Advertisement

The Talk of the Town Is Return of Bradley Model

Share
Raphael J. Sonenshein, a political scientist at Cal State Fullerton, served as consultant to the Los Angeles Times Poll on election day

On Tuesday, the voters provided a first peek at the politics of the new millennium in the nation’s second-largest city. Much has changed, and much remains the same. Los Angeles is still a city in which politics is not on the voters’ front burner.

Despite the energetic efforts of six mayoral candidates, both state parties, competing branches of organized labor, and even the Morongo tribe, voter turnout was no more than one-third of registered voters. And despite changing demographics, a majority of those who went to the polls were white, albeit a smaller majority than in earlier years. Jews still represented a highly mobilized constituency and continued to be more Democratic and liberal than non-Jewish whites.

And yet the changes are significant, even remarkable. Term limits radically transformed Los Angeles politics in unforeseen directions. Never have there been so many competitive races for so many seats. There has probably never been as strong a field of candidates in Los Angeles elections. Voters, however, showed little interest in electing outsiders, presumably the goal of term limiters.

Advertisement

Nonpartisan Los Angeles has long been insulated from state and national politics. This has fostered a spirit of reform and clean government, but has led to lower voter participation than in partisan cities. In 2001, the barrier between local nonpartisan politics and statewide partisan politics began to erode. In 1993, Michael Woo had to go to court to allow the state Democratic Party to endorse him in the nonpartisan mayor’s race. With the passage of Proposition 34 by state voters in November, the two state parties gained the power to raise and spend large sums of money to contact their party members.

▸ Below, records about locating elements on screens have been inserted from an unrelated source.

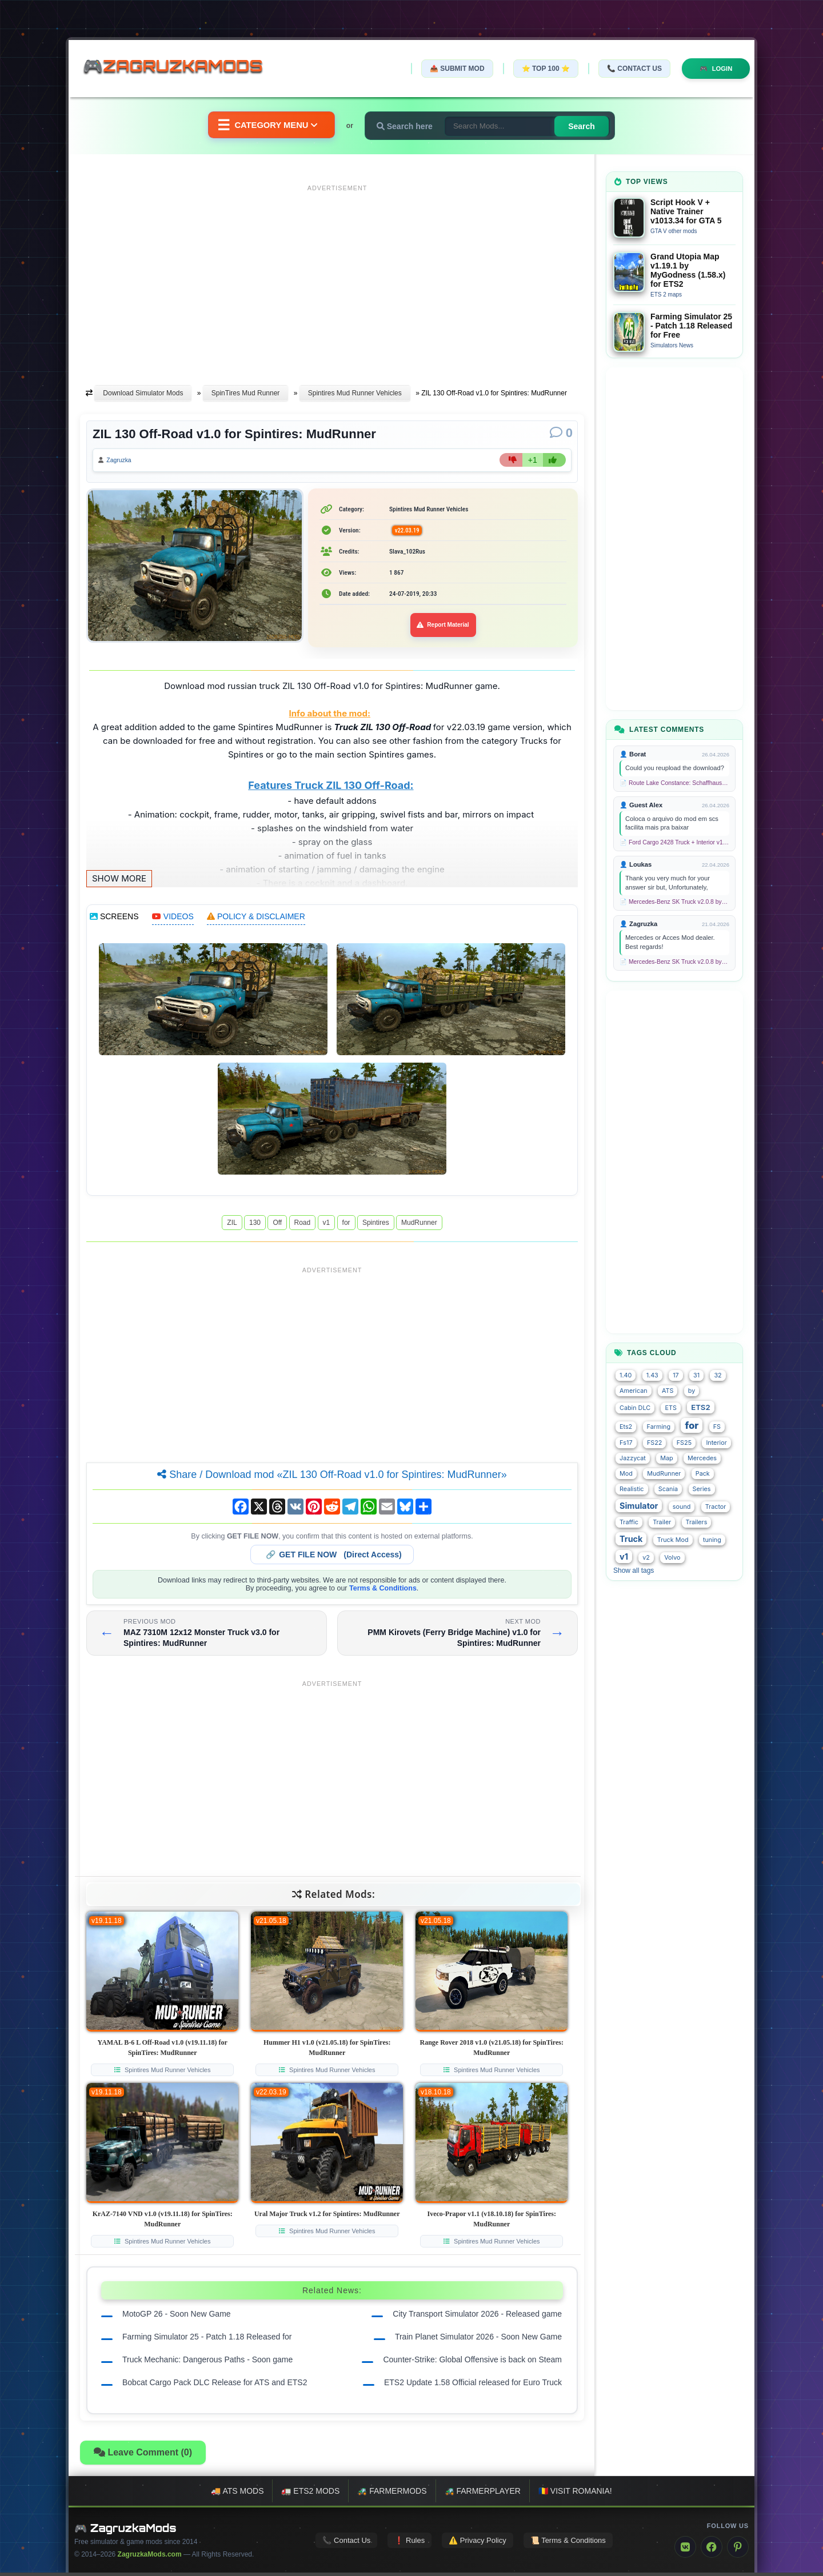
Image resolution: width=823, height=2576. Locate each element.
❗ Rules (409, 2543)
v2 (646, 1557)
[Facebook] (711, 2550)
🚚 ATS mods (237, 2494)
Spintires (375, 1225)
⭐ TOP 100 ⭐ (540, 69)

With that flexibility, both parties landed in Los Angeles with a vengeance, spending money in support of their favored candidates, Democrat Antonio Villaraigosa and Republican Steve Soboroff, who used these results to reduce Democrat James K. Hahn’s early lead. Term limits also brought the state and local political scene closer, with state legislators vying for council seats, and with council members going after state offices.

The city elections saw the end of the Riordan era in Los Angeles government. While it is too early to write the final chapter of Mayor Richard Riordan’s years, there has clearly been a sudden drop in his ability to extend his political power to favored candidates.

In 1999, Riordan commanded city politics. He backed candidates who defeated three school board incumbents, led the successful battle to pass a new City Charter and helped elect several members of the City Council. But in 2001, Riordan has fared poorly. Two of his three school board candidates lost badly, and his endorsed candidates in the 9th Council District and in the 32nd congressional race ended up in third place. His key strategic advisors are in Hahn’s camp, his key money people are with Villaraigosa and his endorsee Soboroff finished third.

A post-Riordan runoff between two strong Democrats would have been unimaginable even two years ago. Instead of the Riordan model, the talk of the town is the Bradley model that seemed doomed to the dustbin of history not so long ago. Yet, while Riordan’s power has nearly evaporated, his influence remains. The rise of education to the top of the list of issues that the voters want the new mayor to handle was certainly influenced by Riordan’s detailed attention to school reform.

Riordan’s election in 1993 and reelection in 1997 showed local Democrats what can happen to them when voters even in a heavily Democratic city feel that their leaders are not solving the problems they face. Riordan’s ability to appeal to Latinos and Jews in 1997 foreshadowed the sort of alliance between these two groups that seems to be emerging in the Villaraigosa campaign, albeit now in a liberal direction. A sort of biblical punishment at the polls should be an ever-present reminder to Democrats feeling euphoric with two candidates in the runoff. Just as the Bradley model on interracial liberalism has reemerged in a time of social transition, so might the Riordan model come back.

Advertisement

These changes can almost make one forget the job that faces the next mayor, the next council, citywide public officials and school board members. As early as November 2002, there may be a vote on whether the city will break apart through secession. For all its renewed sophistication, Los Angeles politics is still local. Voters are less interested in politics than in whether city officials can do something about the public schools, reduce crime and traffic and control electricity rates. A more pluralistic city political system is long overdue, and like any ship with a host of interesting and exciting new passengers and crew, it will need a shakedown cruise.

A long tradition of nonpartisanship and quiet government must be integrated with a new, competitive, energized political environment within which the city can be effectively run and responsively led.